Recommendation Criteria for Animal Advocacy Charities
Before we select which organizations to recommend, we establish the criteria on which we will evaluate them as well as how we intend to assess those criteria. Below is a summary of the recommendation criteria we use to evaluate charities.
Criterion 1: Programs
A charity that performs well on this criterion has programs that we expect are highly effective in reducing the suffering of animals. Effective programs: i) work in high-priority cause areas or countries, ii) work toward high-priority outcomes, iii) target high-priority animal groups, and/or iv) pursue interventions that are expected to be highly effective.
Criterion 2: Room for More Funding
A charity that performs well on this criterion has plans that cannot be fully accomplished with the expected funding from other sources, and the barriers to accomplishing those plans are strictly monetary—not due to lack of time, lack of qualified personnel, or other non-monetary issues. If a charity has room for more funding, the funding that is expected to come from an ACE recommendation would be very likely to increase the charity’s total impact.
Criterion 3: Cost Effectiveness
A charity’s recent cost effectiveness provides an insight into how well it has made use of its available resources and is a useful component in understanding how cost effective future donations to the charity might be. Given the limitations of strictly quantitative approaches, we have moved away from using a fully quantitative model and have instead transitioned to a more qualitative approach that analyzes the resources used and the outputs achieved for each intervention type.

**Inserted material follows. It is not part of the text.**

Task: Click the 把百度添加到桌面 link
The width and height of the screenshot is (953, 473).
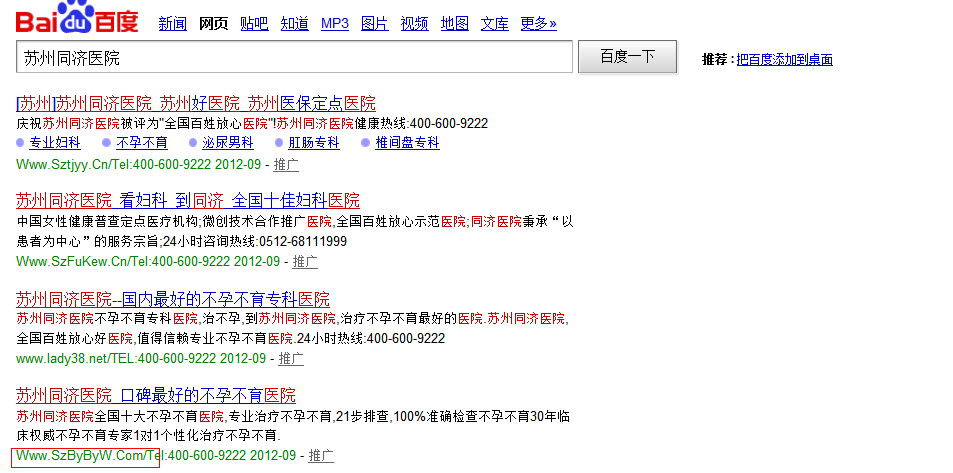Action: (784, 60)
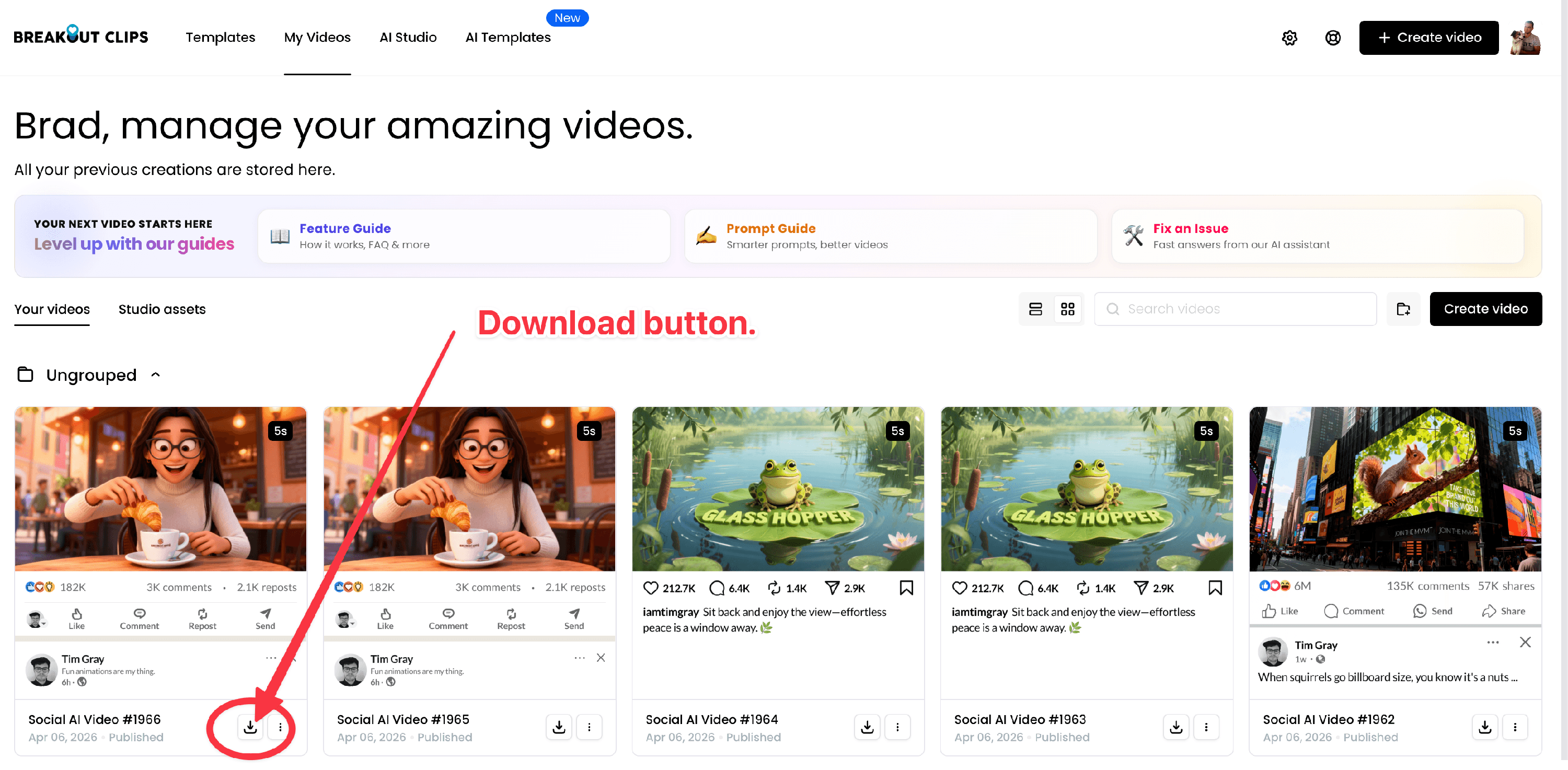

Criterion 4: Leadership and Culture
A charity that performs well on this criterion has strong leadership and a healthy organizational culture, including a healthy attitude toward representation/diversity, equity, and inclusion (R/DEI). The charity acts responsibly toward stakeholders, including staff, volunteers, donors, and others in the community. In particular, staff and volunteers feel engaged with their work and protected from harassment and discrimination.
Criteria for Evaluating Potential Charities
Below, we outline and elaborate upon each of the four criteria that we use to evaluate charities, as well as how we assess those criteria. This is the most recent version of our charity evaluation criteria. Previous versions are available in our Process Archive.
ACE has learned a great deal from conducting charity evaluations over the past several years. These updated criteria reflect new information that we think is relevant to our process, and we expect that they will continue to change as we gain more experience evaluating charities.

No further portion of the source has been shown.